Herein lies the quandary, with several contradictory components.  Unless the defendant has a discernible civilian address (that is, not located on a U.S. installation), standard methods of service will be unavailable.

  • Hague service is not available without an address.  If a defendant lives in a barracks or other on-post* housing, then they simply don’t have an address.  Of course, “1234 Eisenhower Drive” or simply “Building 2375” may be valid for telling friends where to gather for a social engagement, but the addressing system is most likely unknown to local authorities (both civil authorities and the post office).  It has no legal effect, and can change by the simple act of a clerk.
  • Even if the defendant does have a discernible on-post address, mail is generally not delivered to such an address, and local judicial authorities would most likely be denied access to the post under the governing SOFA.  (Process servers, where they exist, are afforded even less accommodation by post security.)
  • Forget about serving them at the office, especially if “the office” is an artillery range.  Even if a local judicial officer does gain access, those officers generally avoid serving anybody at work.
  • The Posse Comitatus Act prohibits the use of Army and Air Force chains of command for civil purposes, and various Naval regulations likewise create insurmountable roadblocks.  Urban myth advises that a plaintiff simply needs to ask a JAG (Judge Advocate General) office to effect service but this simply isn’t accurate.

So what is a plaintiff to do?  Several options are available, although odds of success are lower than with service on a non-military defendant.

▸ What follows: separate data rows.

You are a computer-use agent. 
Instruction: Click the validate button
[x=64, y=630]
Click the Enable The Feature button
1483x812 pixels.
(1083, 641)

  1. Wait.  Simply hold onto the summons until the defendant returns from his tour of duty overseas, and serve him upon his arrival stateside.  Of course, the court must be made aware of the hurdles to proper notice, so an order excusing non-service may be issued to protect the plaintiff from dismissal.
  2. Request leave to serve via U.S. mail at his known APO or FPO (Army/Air Post Office or Fleet Post Office) address.**  APO/FPO addresses are not tied to geography like a street address is.  If a unit stationed in Germany is temporarily transferred to Kuwait, a soldier’s address may not change–or if it does, the APO staff in Germany will automatically forward his mail to the new address as a matter of course.  In short, the soldier will get his mail.
  3. Request leave to serve by electronic mail.**  All U.S. personnel are issued email addresses for official use, and they are generally permitted to use those addresses for personal communication while stationed abroad.  Moreover, given the ubiquity of free email servers, it is nonsensical for an active duty defendant to argue that he/she does not have a personal email account.  And like APO/FPO addresses, email addresses are tied to an individual, rather than to a physical location, so treaty considerations are less daunting.  (E-mail’s acceptance as a means of effective service is growing, slowly but surely.)
  4. If the defendant happens to live in civilian housing (“on the economy”) and his address can be ascertained, serve via traditional channels.  This may come in different forms, so significant brainstorming is necessary.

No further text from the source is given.